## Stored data

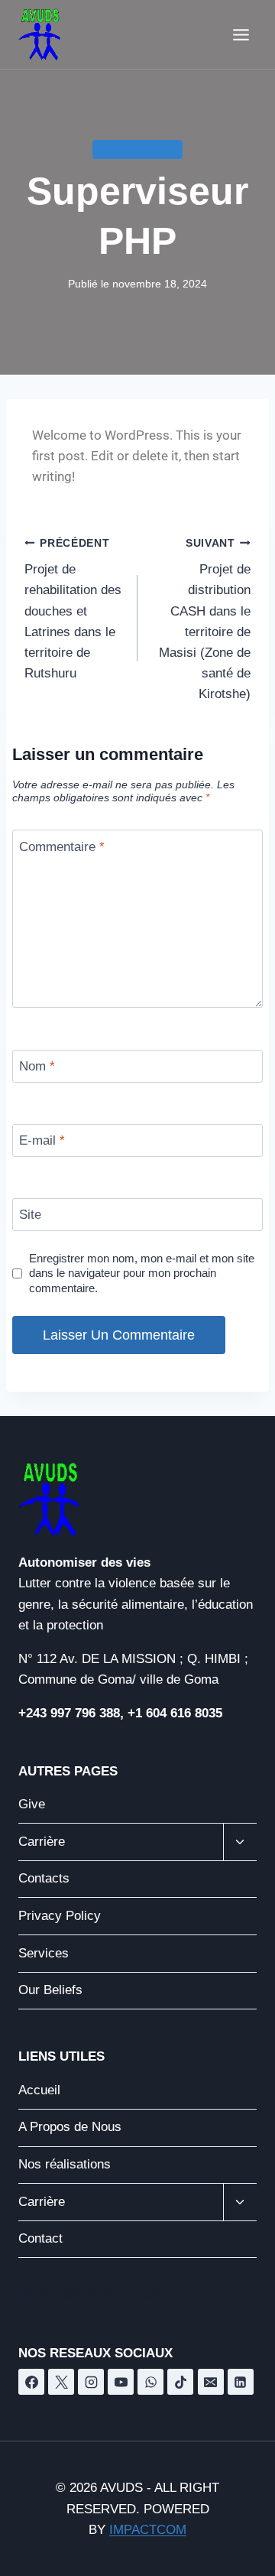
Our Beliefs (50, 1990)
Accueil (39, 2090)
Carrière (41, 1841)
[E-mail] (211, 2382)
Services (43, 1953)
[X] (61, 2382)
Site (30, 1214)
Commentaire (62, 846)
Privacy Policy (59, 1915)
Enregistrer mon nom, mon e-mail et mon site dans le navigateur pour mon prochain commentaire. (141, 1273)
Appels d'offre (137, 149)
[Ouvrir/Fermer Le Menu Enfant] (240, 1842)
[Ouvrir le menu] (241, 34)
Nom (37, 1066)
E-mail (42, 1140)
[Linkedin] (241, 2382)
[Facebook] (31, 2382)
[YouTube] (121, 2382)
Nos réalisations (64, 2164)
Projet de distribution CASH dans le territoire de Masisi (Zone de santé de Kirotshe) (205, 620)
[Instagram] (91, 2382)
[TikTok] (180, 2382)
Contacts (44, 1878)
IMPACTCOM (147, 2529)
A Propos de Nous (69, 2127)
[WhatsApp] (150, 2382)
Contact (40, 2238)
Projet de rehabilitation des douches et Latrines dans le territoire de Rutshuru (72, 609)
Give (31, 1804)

## Action item
Here the answer is the exact run of lines above, from the line with "Nom (37, 1066)" down to the last, and nothing else.

## Task answer
Nom (37, 1066)
E-mail (42, 1140)
[Linkedin] (241, 2382)
[Facebook] (31, 2382)
[YouTube] (121, 2382)
Nos réalisations (64, 2164)
Projet de distribution CASH dans le territoire de Masisi (Zone de santé de Kirotshe) (205, 620)
[Instagram] (91, 2382)
[TikTok] (180, 2382)
Contacts (44, 1878)
IMPACTCOM (147, 2529)
A Propos de Nous (69, 2127)
[WhatsApp] (150, 2382)
Contact (40, 2238)
Projet de rehabilitation des douches et Latrines dans le territoire de Rutshuru (72, 609)
Give (31, 1804)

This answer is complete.